┌─ Dataset records

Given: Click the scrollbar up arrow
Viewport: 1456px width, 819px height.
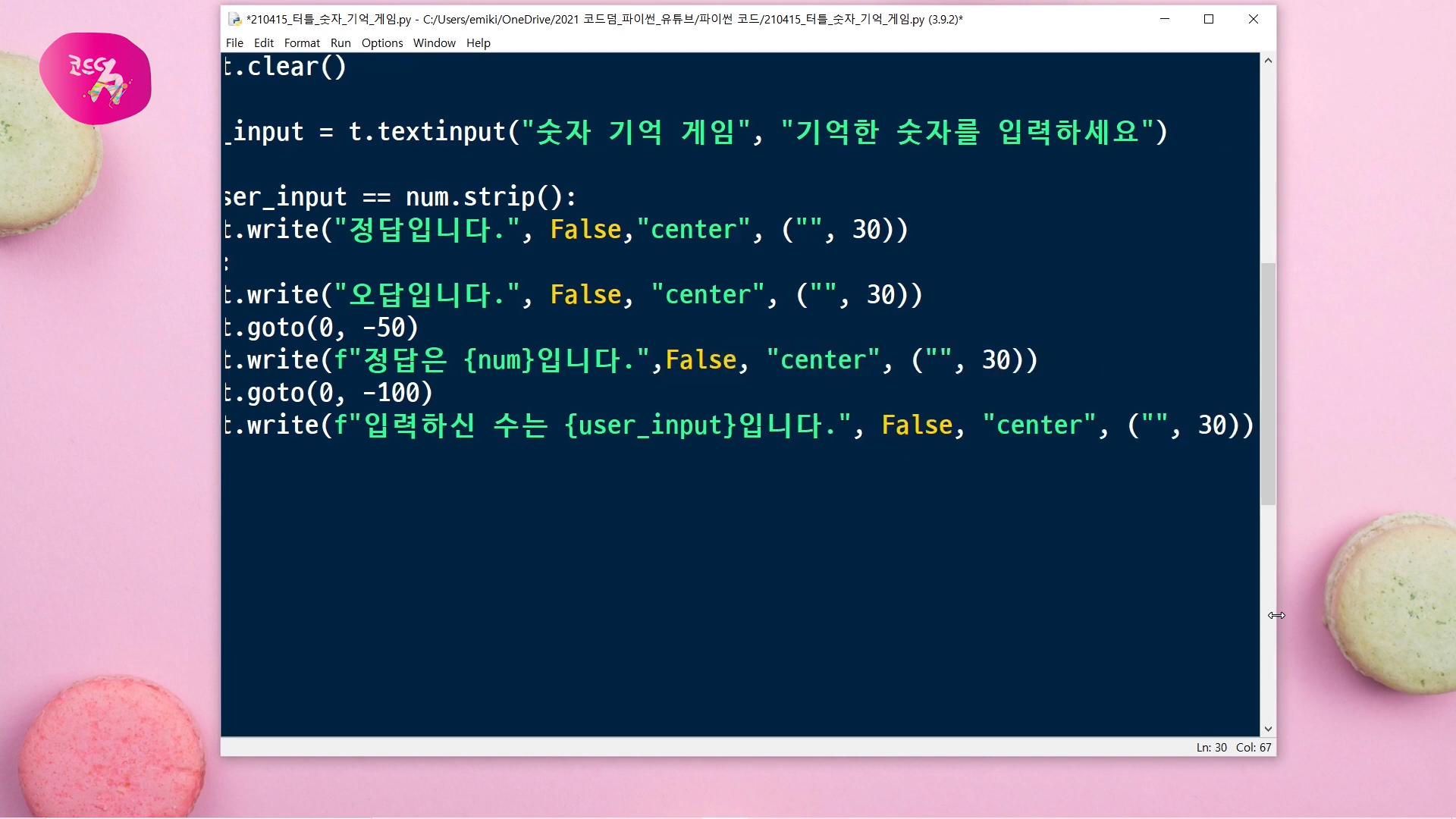Looking at the screenshot, I should [x=1268, y=61].
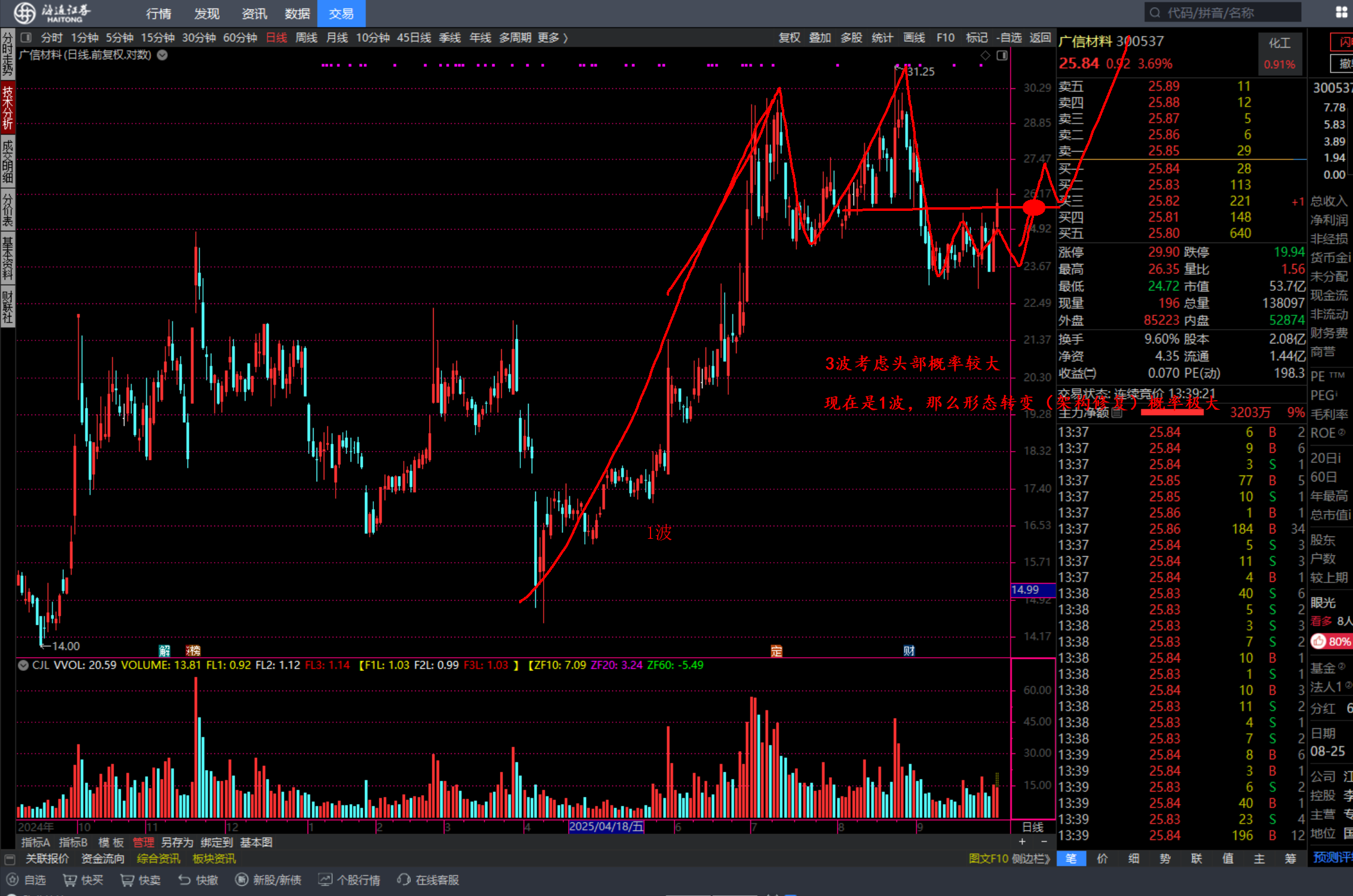Click the 快卖 quick-sell cart icon
The image size is (1353, 896).
tap(127, 880)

└─

* _Exercise goal_: Write down all the entries exactly, but not the pictures they hold.

* _Exercise solution_:
Given: Click the scrollbar up arrow
Viewport: 1456px width, 819px height.
Looking at the screenshot, I should [x=1268, y=61].
Click the 快卖 quick-sell cart icon
The image size is (1353, 896).
tap(127, 880)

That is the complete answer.